7. Use the Existing Artefacts

The previous plan referred to PRs #113 and #114 as future content. Both are shipped and live in the docs. Reference them:

  • Data lake patterns guide — the strongest concrete use case. Lead with it in r/dataengineering, on Polars/DuckDB Discords, and in the use-case blog post.
  • Build-Your-Own-Backend guide — the entry point for the "extend it" audience. Mention on Python Discourse and in integration discussions.
  • Retry policy guide — concrete answer to "how does this handle flaky networks". Useful in fintech and platform-team conversations.
  • Async guide + remote_store.aio — kills the previous plan's "no async yet" caveat. Lead with native Azure async as the proof point.
  • Performance guide and benchmark suite — present numbers as numbers (ms + %), not judgments, per repo style.

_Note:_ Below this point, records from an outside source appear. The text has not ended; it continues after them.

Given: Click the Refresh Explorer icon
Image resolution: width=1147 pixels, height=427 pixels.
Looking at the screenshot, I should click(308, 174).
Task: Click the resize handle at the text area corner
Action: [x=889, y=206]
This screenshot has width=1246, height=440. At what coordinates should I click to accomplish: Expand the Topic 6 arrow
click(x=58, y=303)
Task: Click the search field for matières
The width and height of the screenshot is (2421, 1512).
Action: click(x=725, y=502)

For each artefact, link, don't paraphrase. The repo is the source of truth; this plan should not duplicate it.


8. Metrics

Track after launch to learn what resonates, not to optimise vanity:

  • GitHub referrers — which channel actually drives traffic.
  • PyPI downloads via pypistats — adoption signal, lagging indicator.
  • Issue and discussion quality — what people ask reveals messaging gaps; what they request reveals audience fit.
  • Conda-forge installs once ID-018 lands — separate adoption channel, often institutional users.

Vanity metrics (stars, thread upvotes) are directional only. Don't tune the next wave around them.

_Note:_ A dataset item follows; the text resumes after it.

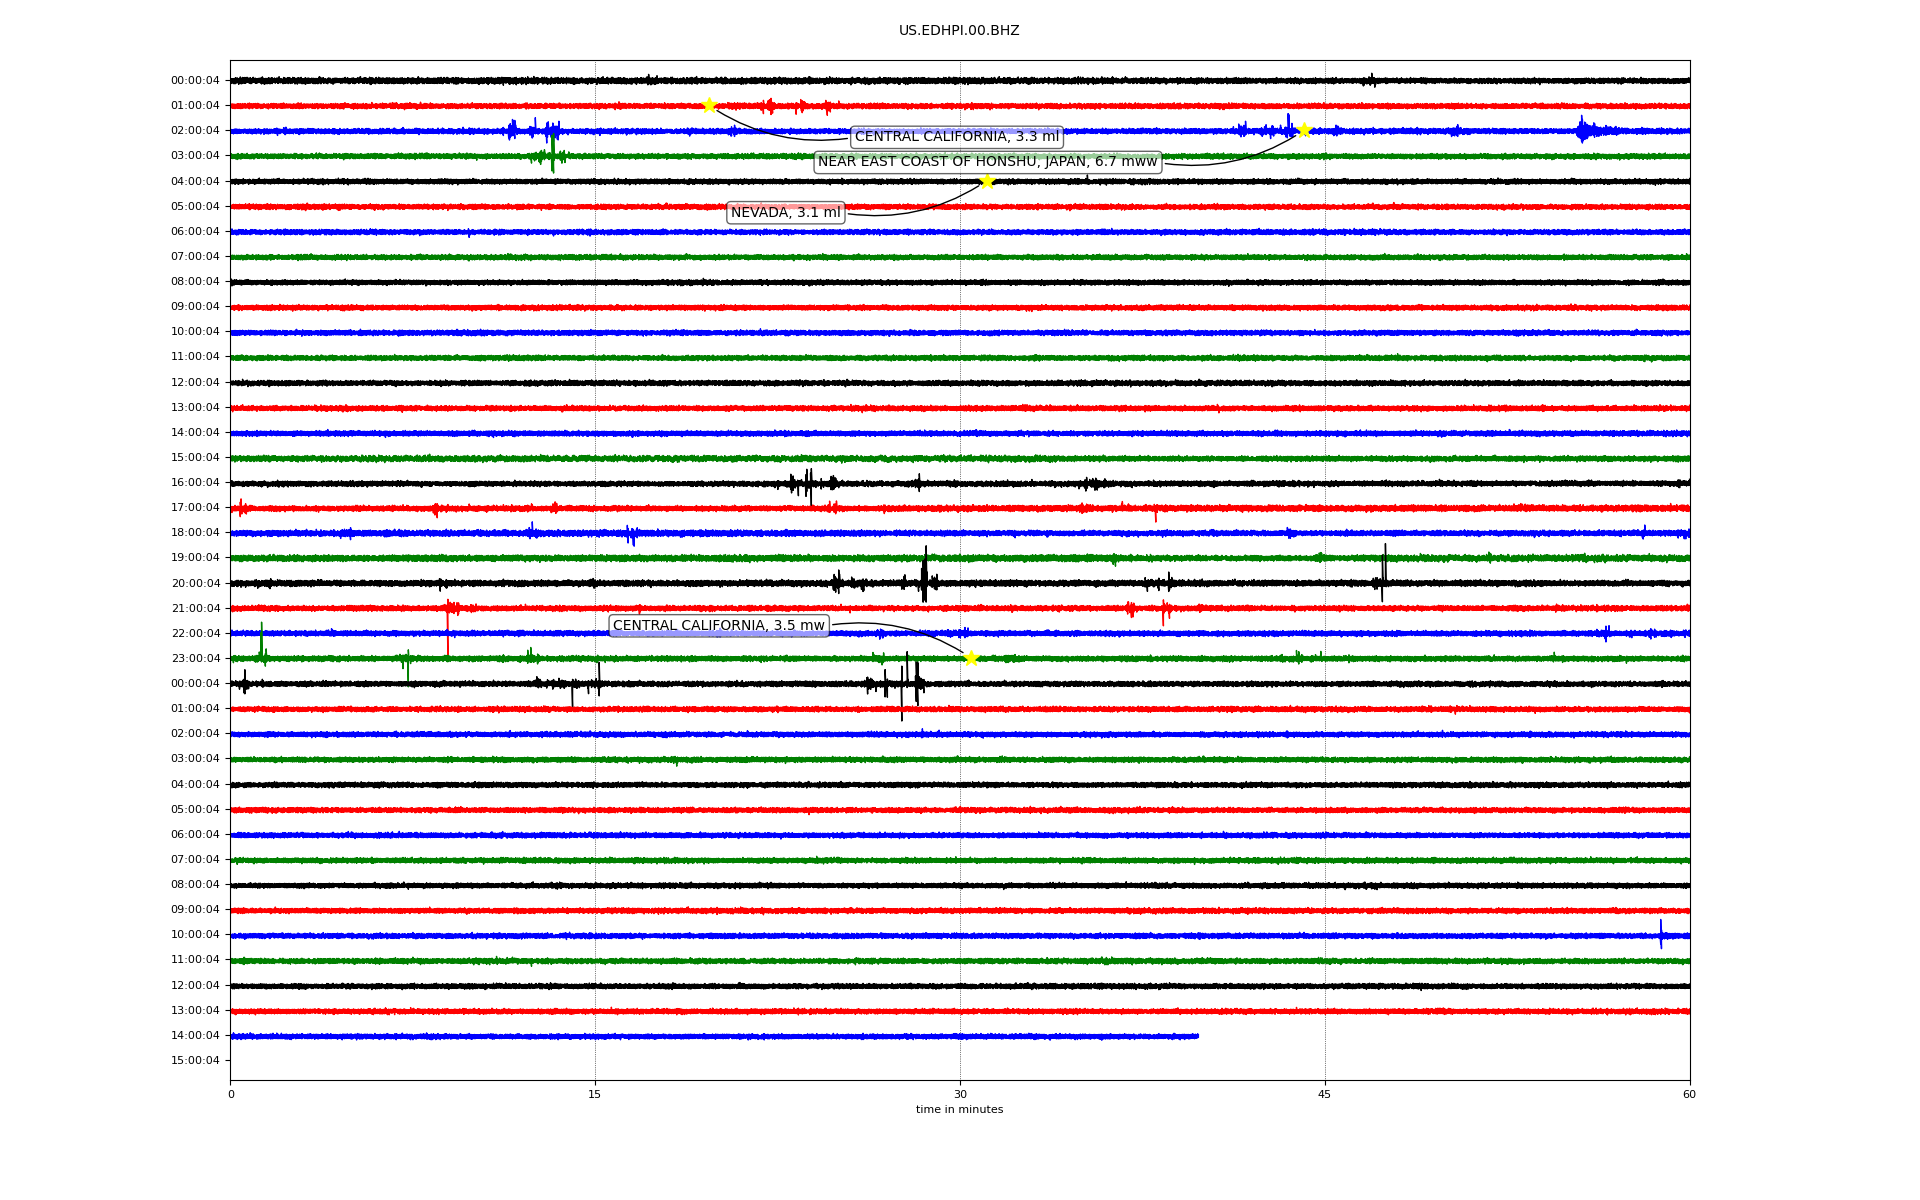Click the first 02:00:04 row time label
1920x1200 pixels.
[x=195, y=131]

  1. Lead with the formal-verification + conformance-suite story. This is the v1.0 differentiator and the strongest defensible claim on HN-style scrutiny.
  2. Lead with the problem, not the solution.
  3. Be explicit about what it does NOT do.
  4. Position alongside, not against — fsspec, smart_open, cloudpathlib, obstore, UPath solve related but different problems.
  5. Three waves: developer communities → citizen-dev / data communities → industry-specific outreach.
  6. Go where citizen devs are — data Slacks and Discords, Kaggle — not just HN and r/Python.
  7. Tell the way-of-working story — SDD + Dafny + AI collaboration is genuinely unusual.
  8. Make it trivially easy to trypip install remote-store, paste the quickstart, run it in 30 seconds.
  9. Engage deeply — respond to every comment; incorporate feedback.
  10. Link, don't paraphrase. FEATURES.md, the guides, the research docs, the audits all live in the repo. Point to them.

Appendix — Draft messages

Drafts are intentionally short. Copy will go stale faster than the plan; treat these as starting points, not templates.

HN — Show HN title:

Show HN: remote-store v1.0 — One Python API for Local, S3, SFTP, Azure file storage

HN — first comment lede:

Author here. remote-store gives every storage backend the same front door. Same read/write/list/delete whether the backend is local disk, S3, SFTP, Azure, HTTP, or a SQL table. The differentiator at v1.0 is a Dafny-verified backend contract and a conformance suite that every backend (including ones you write) runs against. It's not a query engine, table format, or fsspec replacement. Happy to answer questions on the methodology or the design choices.

Reddit r/Python — title:

remote-store v1.0 — one Python API for files on local, S3, SFTP, Azure, HTTP, and SQL, with a formally verified backend contract

LinkedIn — opener:

We enabled analyst teams to work with S3 and SFTP without learning boto3 or paramiko. The result is now an open-source Python library at v1.0, with a formally verified backend contract.